Arrecadação turbinada pela inflação
Ursula, do CEM, explica que o salto na arrecadação foi ajudado, em boa parte, pela inflação e pela disparada no preço das commodoties durante a pandemia, como aconteceu, por exemplo, com o petróleo e, com ele, os combustíveis.
Esse efeito faz com que os impostos coletados subam com o preço dos produtos e serviços em que são aplicados.
A receita com ICMS, por exemplo, que é recolhido pelos estados e repassado, proporcionalmente, aos municípios, cresceu 11% entre 2018 e 2022, com ajuda do aumento de alguns dos principais itens que pagam esse imposto e que ficaram bem mais caros no período: a gasolina e a conta de luz.
A arrecadação do ISS, aplicado pelas próprias prefeituras sobre serviços, avançou 28%.
Os recursos que são pagos pelo governo federal às prefeituras, por meio do Fundo de Participação dos Municípios (FPM), também tiveram um salto expressivo, de 40%.

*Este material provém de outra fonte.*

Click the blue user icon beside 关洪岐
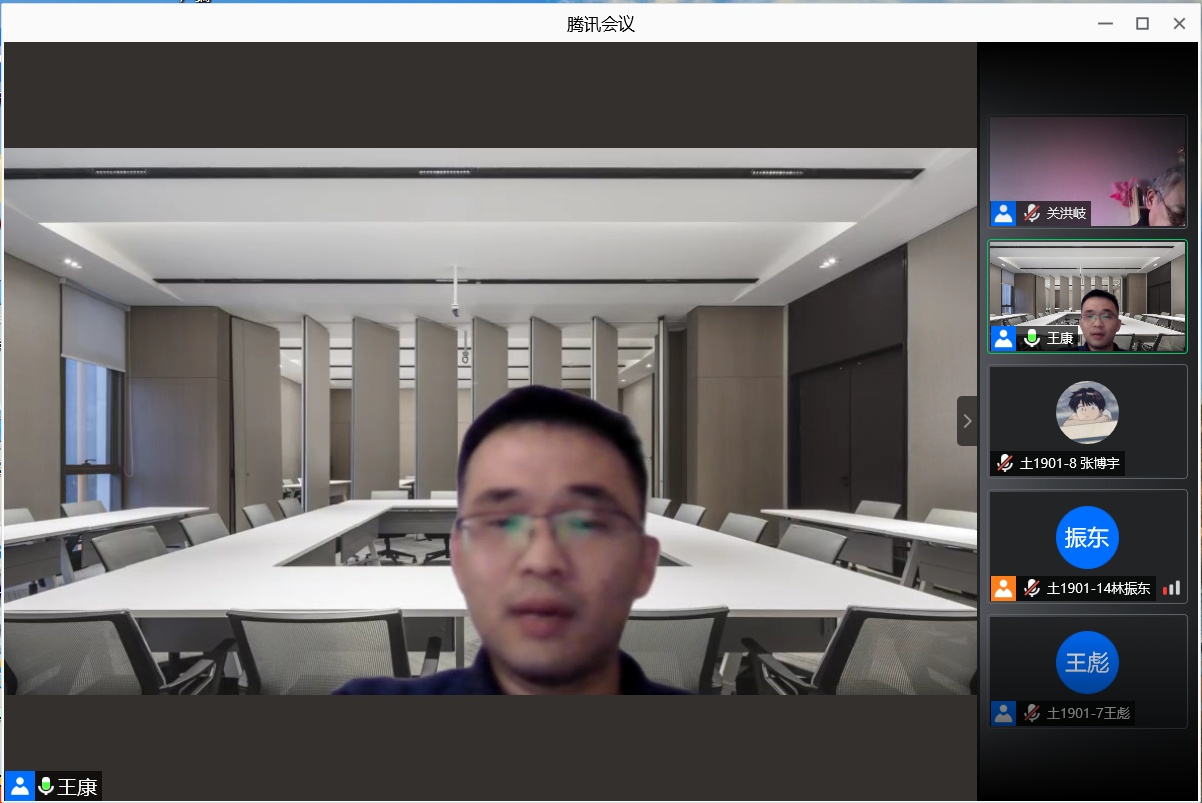Image resolution: width=1202 pixels, height=803 pixels. 1003,213
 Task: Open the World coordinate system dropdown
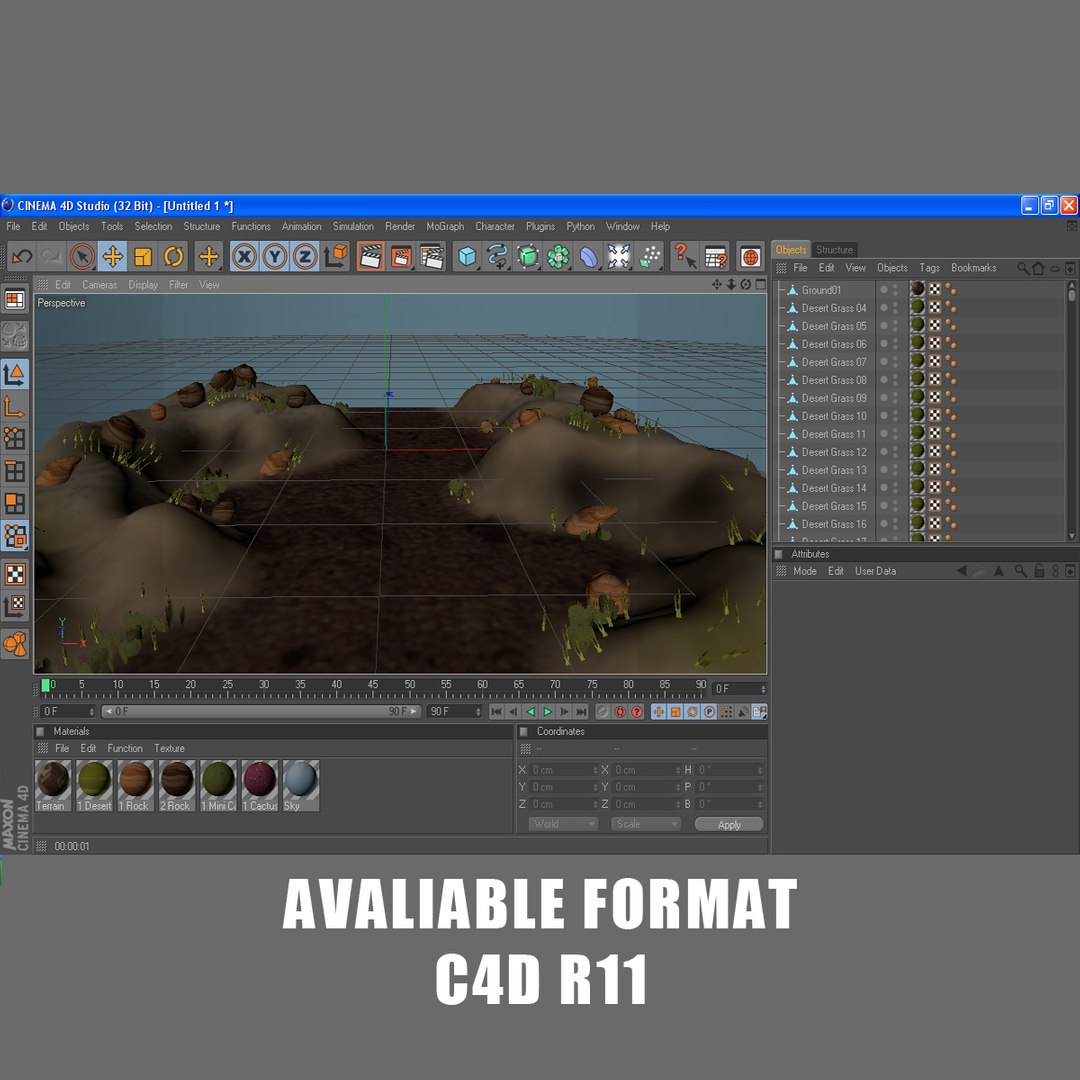[563, 824]
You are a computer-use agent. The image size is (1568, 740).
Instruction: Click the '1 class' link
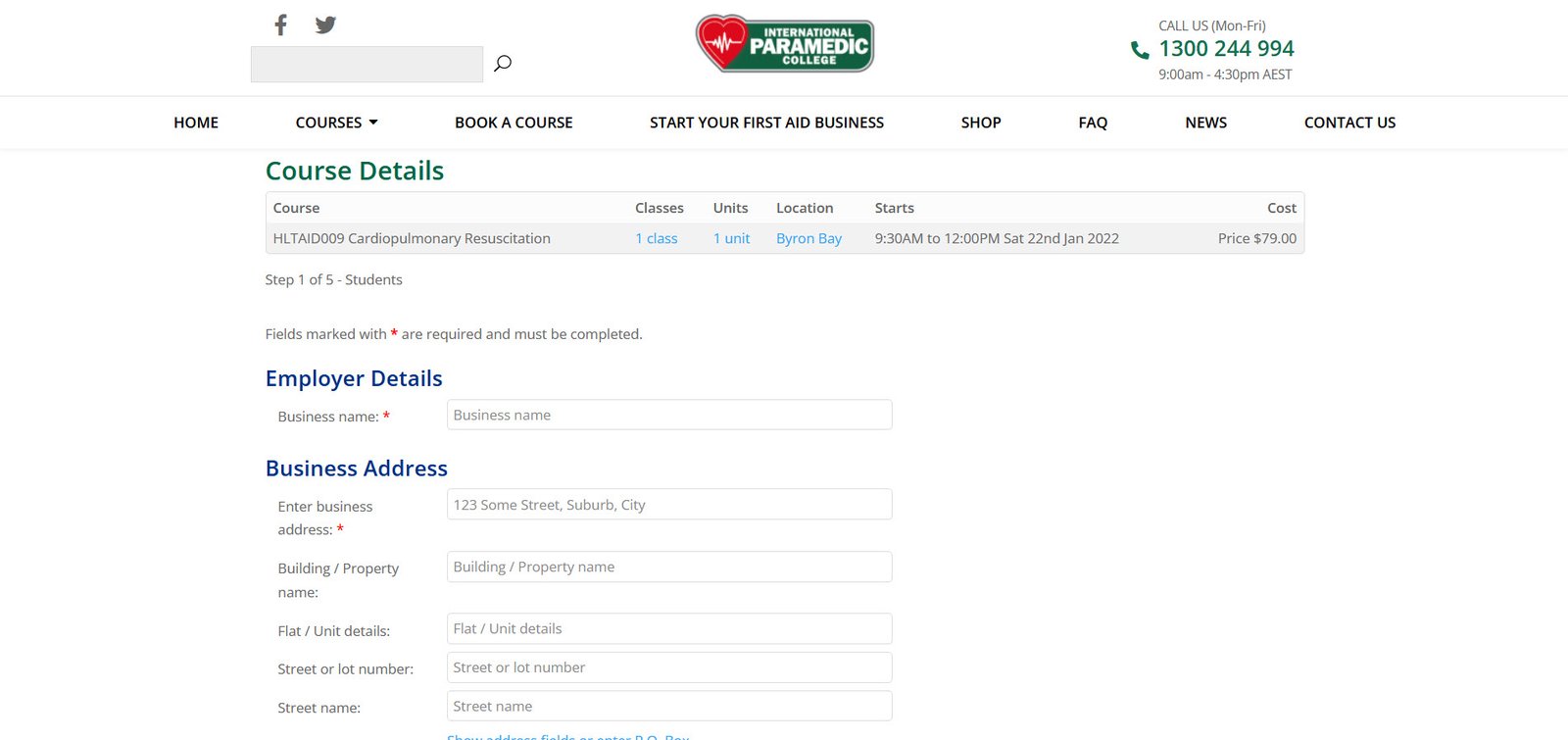pyautogui.click(x=656, y=238)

O FPM é alimentado pelo dinheiro arrecadado pela Receita Federal com o Imposto de Renda (IR) e o IPI e que deve, em parte, ser repassado aos municípios.
“Se a arrecadação do IR cresce, o fundo cresce”, diz Ursula. “E a União teve uma arrecadação extraordinária com IR no ano passado, com a alta das commodities e da inflação. E os municípios receberam parte disso.”